Un aspecto muy interesante del conocimiento teórico, al cual alude el estagirita, es que tiene la particularidad de no rendirle cuentas a ningún proceso productivo. Al respecto, señalan Reale y Antíseri (2007; 301): ¿Pero "para qué sirve" esta metafísica?, se preguntará alguno. Hacerse esta pregunta significa situarse en el punto de vista antitético al de Aristóteles. Él dice que la metafísica es la ciencia más alta porque no está ligada a necesidades materiales. La metafísica no es una ciencia que esté orientada a propósitos prácticos o empíricos. Las ciencias que tienen tales finalidades les están sometidas, no valen en sí ni por sí sino sólo en la medida en que las realizan; en cambio la metafísica es ciencia que vale en sí y por sí porque tiene en ella misma su finalidad y en ese sentido es ciencia "libre" por excelencia.


Aquello implica que, en contraposición a lo que suele entenderse hoy en día, el conocimiento más elevado no debe medirse en función de aquellos productos tangibles que de éste emerjan. Es heredero de una conciencia absolutamente utilitarista aquel que considere que únicamente es valioso aquello que necesariamente deba remitir algún beneficio concreto o alguna acción ponderable. Aquel que conciba una idea, únicamente en función de su valor concreto, está condenado a no comprender el sustrato abstracto que sostiene la materialidad de sus ideas.


Comprendido este punto, las otras dos categorías de conocimiento, a saber, prácticas y poiéticas han de entenderse como ciencias de segundo y tercer orden, cuyo adecuado funcionamiento dependen estrictamente de una apropiada valoración de las ciencias teóricas. En este sentido me atrevo a plantear el quebrantamiento de los falsos paradigmas que pretenden concebir la comprensión teórica como algo desprovisto de valor, incluso operativo. Ya lo decía el connotado psicólogo y filósofo alemán Kurt Lewis: no hay nada más práctico que una buena teoría.


Las ciencias prácticas, de acuerdo al edificio epistemológico aristotélico, la constituyen precisamente, y volcándonos nuevamente al tema central del artículo, la ética y la política. La acción práctica surge naturalmente como una prerrogativa de la inteligencia sujeta a la plena comprensión metafísica de cada fenómeno, en aras de alcanzar la plenitud moral. De hecho, ¿acaso no debería ser la política el más noble ejercicio?; ¿no es la política acaso, la ciencia de la administración pública?, es decir, ¿aquella que pretende garantizar la equidad, la seguridad, y la justicia en el marco del desarrollo colectivo e individual?; ¿acaso la idea de que exista un contrato social y una administración pública que vele por el cumplimiento de dicho contrato, no debería ser una condición y una labor reservadas estrictamente para aquellos ciudadanos encomiables?, y, lo más importante; ¿no es acaso, una imposibilidad absoluta que la administración pública llegue a buen puerto si le es encomendada a personas con un insipiente sentido moral, y por ende, con una marcada incapacidad para velar por el bien común? Las respuestas, desde la comprensión aristotélica resultan bastante obvias. Sin una apropiada formación humana, lo que implica un conocimiento exhaustivo del bien, la moral, y el bienestar espiritual del prójimo (todo lo cual se gesta desde la incorporación de principios metapolíticos), no será posible llevar a buen puerto la conducción política de la sociedad.

*Problema*.
Decide si cada afirmación concuerda con el texto de arriba. Responde sí o no y cita literalmente las palabras del texto que lo deciden.
(a) La metafísica es una ciencia orientada a propósitos prácticos.
(b) La ética y la política forman parte de las ciencias prácticas.
(c) Las ciencias poiéticas se consideran ciencias de primer orden.

*Datos proporcionados*.

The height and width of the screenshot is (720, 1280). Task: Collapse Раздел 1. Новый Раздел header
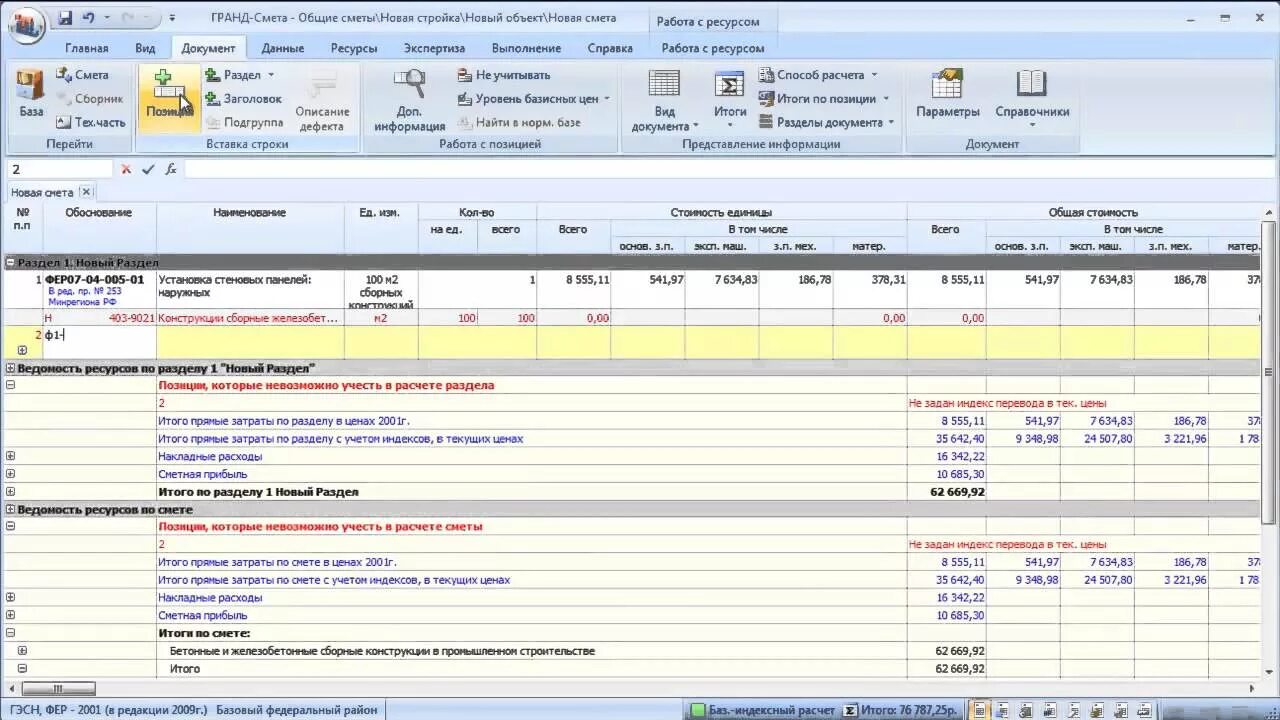tap(11, 262)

*Resultado del ejercicio*.
(a) No: "La metafísica no es una ciencia que esté orientada a propósitos prácticos o empíricos."
(b) Sí: "Las ciencias prácticas, de acuerdo al edificio epistemológico aristotélico, la constituyen precisamente, y volcándonos nuevamente al tema central del artículo, la ética y la política."
(c) No: "las otras dos categorías de conocimiento, a saber, prácticas y poiéticas han de entenderse como ciencias de segundo y tercer orden"